Avec Manipulations, France Télévisions a expérimenté une nouvelle façon de fragmenter le récit. Collé sur l’actualité politique en France et s’inspirant de l’affaire Clearstream, le documentaire Web se joue des informations, des archives et des indices afin de reconstruire la réalité. En visitant le projet, l’internaute est invité à reconstituer les événements, à enquêter, à poser des questions et à faire des liens entre les différents protagonistes. Un exercice qui l’amène à se questionner sur la manipulation de l’information et sur les théories du complot, alors qu’il devient lui-même maître de l’histoire.
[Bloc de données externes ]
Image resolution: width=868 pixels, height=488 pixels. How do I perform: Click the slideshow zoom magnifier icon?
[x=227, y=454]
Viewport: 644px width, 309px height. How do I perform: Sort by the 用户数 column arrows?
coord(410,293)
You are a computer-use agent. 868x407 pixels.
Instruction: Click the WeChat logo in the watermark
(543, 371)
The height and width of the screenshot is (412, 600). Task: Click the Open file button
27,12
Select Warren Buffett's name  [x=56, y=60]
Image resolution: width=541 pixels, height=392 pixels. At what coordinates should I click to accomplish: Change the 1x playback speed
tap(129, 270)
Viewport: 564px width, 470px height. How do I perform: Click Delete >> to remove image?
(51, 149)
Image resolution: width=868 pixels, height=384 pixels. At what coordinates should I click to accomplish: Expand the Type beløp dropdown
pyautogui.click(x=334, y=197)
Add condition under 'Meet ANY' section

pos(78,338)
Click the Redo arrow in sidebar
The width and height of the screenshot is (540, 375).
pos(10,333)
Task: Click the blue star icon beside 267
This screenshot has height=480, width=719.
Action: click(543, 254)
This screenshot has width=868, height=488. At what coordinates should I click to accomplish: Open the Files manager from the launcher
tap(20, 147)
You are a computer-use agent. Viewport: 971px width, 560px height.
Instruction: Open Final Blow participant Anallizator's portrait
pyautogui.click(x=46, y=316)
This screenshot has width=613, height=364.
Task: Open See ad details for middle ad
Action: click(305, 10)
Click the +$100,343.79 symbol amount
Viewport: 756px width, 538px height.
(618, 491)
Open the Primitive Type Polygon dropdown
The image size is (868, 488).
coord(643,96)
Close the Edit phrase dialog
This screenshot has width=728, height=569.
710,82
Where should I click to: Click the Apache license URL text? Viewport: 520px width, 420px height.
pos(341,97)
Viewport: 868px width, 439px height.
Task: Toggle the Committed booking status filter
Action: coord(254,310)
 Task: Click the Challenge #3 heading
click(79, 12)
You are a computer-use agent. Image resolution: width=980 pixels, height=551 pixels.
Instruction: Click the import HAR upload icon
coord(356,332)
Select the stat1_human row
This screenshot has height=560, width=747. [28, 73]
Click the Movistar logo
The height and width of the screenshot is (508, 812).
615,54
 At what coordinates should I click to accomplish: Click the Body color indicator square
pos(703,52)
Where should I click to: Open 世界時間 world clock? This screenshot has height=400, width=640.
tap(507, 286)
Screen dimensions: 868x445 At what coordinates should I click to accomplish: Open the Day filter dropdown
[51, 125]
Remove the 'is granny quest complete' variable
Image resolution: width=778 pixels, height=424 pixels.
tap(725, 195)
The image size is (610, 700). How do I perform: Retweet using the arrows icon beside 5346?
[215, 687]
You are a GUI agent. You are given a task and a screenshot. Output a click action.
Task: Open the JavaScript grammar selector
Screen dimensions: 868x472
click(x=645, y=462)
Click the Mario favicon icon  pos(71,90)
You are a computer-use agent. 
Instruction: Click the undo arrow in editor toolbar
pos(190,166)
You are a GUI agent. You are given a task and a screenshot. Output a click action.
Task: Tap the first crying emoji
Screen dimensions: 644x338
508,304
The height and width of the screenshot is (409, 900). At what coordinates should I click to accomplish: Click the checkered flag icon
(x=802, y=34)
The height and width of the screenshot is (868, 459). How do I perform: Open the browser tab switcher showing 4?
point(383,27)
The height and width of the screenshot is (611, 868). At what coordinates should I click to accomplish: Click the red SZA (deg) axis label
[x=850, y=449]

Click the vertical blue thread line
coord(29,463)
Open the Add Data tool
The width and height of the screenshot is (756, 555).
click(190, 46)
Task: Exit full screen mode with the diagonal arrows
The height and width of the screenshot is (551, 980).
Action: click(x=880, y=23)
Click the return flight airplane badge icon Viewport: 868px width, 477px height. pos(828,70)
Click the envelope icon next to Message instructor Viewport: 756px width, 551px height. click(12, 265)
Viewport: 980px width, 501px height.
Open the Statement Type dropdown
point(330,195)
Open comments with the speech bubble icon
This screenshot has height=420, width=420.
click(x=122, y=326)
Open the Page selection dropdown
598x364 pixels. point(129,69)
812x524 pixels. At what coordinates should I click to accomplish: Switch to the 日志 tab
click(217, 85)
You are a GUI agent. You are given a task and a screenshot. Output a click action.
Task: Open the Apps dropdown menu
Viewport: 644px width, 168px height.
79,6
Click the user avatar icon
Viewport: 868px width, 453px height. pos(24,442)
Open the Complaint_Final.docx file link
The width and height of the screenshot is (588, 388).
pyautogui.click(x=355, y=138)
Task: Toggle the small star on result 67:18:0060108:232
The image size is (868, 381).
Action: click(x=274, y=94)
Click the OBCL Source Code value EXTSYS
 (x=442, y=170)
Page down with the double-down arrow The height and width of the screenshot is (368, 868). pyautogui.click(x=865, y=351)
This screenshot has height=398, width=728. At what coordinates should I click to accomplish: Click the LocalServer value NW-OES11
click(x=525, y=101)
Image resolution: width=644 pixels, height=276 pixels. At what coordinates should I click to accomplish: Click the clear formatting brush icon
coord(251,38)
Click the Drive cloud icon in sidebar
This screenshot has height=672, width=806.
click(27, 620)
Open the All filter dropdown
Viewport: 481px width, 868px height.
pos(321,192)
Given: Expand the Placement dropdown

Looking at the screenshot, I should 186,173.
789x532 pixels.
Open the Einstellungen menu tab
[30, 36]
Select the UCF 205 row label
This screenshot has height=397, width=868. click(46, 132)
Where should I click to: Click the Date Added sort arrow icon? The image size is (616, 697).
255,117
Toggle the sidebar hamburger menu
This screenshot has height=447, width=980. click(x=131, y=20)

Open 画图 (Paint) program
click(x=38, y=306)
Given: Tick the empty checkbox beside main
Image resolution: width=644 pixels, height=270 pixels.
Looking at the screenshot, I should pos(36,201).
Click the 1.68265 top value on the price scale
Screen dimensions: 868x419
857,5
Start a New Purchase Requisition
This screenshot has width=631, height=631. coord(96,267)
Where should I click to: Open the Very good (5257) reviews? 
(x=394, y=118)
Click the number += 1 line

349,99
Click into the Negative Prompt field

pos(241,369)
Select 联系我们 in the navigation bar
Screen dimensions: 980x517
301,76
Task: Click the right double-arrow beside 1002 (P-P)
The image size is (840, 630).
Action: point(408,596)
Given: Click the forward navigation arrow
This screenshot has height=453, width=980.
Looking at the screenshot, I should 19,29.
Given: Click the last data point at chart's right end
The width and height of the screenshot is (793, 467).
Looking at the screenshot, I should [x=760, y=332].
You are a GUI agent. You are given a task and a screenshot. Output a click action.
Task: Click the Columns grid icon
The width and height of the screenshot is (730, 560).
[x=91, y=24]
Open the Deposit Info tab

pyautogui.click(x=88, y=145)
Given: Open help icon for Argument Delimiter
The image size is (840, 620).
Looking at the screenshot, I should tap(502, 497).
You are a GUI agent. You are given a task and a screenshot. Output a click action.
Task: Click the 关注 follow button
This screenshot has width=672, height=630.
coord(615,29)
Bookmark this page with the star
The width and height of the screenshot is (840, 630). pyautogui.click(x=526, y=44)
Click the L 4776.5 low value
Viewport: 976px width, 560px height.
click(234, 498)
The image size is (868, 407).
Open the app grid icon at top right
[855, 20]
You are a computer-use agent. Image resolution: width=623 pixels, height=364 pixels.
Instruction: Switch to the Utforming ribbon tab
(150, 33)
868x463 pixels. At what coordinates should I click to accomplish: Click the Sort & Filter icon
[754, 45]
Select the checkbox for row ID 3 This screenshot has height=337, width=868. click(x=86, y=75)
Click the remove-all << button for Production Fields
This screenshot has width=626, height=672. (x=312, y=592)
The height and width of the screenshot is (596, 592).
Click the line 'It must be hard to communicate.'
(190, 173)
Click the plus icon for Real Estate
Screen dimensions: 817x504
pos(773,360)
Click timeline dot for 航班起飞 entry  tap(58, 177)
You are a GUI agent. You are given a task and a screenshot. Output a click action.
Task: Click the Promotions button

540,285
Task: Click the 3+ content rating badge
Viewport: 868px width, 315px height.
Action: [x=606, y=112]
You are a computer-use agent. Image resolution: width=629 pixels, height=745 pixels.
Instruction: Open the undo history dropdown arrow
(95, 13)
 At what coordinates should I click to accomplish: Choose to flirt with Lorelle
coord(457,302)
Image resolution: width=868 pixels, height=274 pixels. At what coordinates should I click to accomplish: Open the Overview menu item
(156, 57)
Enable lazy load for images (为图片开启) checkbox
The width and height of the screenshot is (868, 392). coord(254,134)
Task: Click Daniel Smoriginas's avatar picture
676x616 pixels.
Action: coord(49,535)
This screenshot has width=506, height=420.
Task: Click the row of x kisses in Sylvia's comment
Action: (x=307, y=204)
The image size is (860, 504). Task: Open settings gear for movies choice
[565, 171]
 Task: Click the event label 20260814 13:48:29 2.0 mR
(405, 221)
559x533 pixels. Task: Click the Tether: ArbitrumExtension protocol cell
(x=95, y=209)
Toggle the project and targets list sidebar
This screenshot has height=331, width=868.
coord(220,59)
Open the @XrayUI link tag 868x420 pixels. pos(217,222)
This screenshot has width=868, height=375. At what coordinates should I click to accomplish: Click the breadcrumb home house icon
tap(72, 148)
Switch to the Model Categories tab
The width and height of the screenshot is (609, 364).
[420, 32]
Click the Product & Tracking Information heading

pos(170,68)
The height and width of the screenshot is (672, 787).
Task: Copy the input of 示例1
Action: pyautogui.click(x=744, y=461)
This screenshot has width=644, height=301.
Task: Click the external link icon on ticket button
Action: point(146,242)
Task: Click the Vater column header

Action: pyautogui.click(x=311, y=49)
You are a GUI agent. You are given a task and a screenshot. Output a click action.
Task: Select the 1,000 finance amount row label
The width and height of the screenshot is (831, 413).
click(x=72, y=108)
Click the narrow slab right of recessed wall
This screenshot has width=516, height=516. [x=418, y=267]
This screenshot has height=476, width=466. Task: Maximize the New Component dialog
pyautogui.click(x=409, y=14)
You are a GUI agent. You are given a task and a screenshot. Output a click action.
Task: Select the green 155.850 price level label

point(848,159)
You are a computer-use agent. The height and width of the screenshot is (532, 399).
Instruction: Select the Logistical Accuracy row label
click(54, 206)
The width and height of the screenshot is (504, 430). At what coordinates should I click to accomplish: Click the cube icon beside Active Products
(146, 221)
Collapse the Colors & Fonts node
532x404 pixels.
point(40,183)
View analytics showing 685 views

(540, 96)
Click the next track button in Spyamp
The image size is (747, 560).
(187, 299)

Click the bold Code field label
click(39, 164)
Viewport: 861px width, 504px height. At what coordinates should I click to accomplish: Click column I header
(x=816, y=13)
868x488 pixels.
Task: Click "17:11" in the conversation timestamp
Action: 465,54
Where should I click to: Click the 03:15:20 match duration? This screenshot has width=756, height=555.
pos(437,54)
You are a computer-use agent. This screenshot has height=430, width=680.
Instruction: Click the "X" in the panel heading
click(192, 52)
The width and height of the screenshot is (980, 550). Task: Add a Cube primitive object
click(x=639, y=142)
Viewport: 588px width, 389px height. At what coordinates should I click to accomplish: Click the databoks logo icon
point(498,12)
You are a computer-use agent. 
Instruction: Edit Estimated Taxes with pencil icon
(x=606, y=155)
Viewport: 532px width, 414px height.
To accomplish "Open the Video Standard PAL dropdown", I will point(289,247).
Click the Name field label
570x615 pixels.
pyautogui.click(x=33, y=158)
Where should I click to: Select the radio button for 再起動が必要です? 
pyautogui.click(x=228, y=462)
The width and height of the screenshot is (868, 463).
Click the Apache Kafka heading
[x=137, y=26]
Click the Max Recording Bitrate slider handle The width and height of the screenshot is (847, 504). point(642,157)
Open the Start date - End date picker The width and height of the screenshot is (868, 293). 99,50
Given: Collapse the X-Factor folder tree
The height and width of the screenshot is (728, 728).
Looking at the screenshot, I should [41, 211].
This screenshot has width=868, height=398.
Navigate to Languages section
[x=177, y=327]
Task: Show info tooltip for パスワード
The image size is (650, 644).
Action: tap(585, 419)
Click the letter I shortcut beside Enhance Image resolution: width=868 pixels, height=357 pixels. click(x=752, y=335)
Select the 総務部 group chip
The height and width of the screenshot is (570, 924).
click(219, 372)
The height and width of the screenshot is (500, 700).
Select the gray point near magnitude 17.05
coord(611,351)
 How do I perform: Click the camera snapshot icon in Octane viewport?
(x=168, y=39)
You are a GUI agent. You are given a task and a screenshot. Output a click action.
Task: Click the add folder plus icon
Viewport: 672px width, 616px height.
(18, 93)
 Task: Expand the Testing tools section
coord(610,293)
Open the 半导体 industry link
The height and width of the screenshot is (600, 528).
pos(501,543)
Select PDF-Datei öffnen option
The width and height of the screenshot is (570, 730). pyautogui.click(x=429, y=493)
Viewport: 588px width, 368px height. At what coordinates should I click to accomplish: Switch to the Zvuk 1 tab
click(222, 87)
- Manipulations (France Télévisions)
7- Multiplication des médias et des plateformes
Selon Boris Razon, « l’important est de se demander quels sont les médias les plus appropriés pour raconter une histoire. Est-ce que c’est le son, l’image, le texte, la photographie, la vidéo? Les choix sont nombreux, mais ils ne s’appliquent pas tous au même type de contenu. » C’est le même principe pour les plateformes de diffusion. « La technologie doit être au service de l’histoire, affirme David Carzon. Il faut aussi savoir innover dans la narration. » Un bel exemple d’innovation de ce côté est le documentaire Web Alma – Une enfant de la violence, qui permet à l’internaute d’accéder aux différents niveaux du récit à l’aide d’un mouvement de souris (ou de doigt sur les tablettes numériques).
- Alma – Une enfant de la violence (ARTE)
La bonne nouvelle est qu’il est maintenant possible de jouer en temps réel sur tous les supports : télévision connectée, réseaux sociaux, commentaires sur le site, système de votation, téléphones intelligents, tablettes numériques, etc. Les possibilités sont nombreuses et les résultats sont étonnants. Les productions Web nous offrent tout un monde à découvrir et nous avons déjà hâte de s’y aventurer.
Rédigé avec la collaboration d’Emilie Nguyen Ngoc.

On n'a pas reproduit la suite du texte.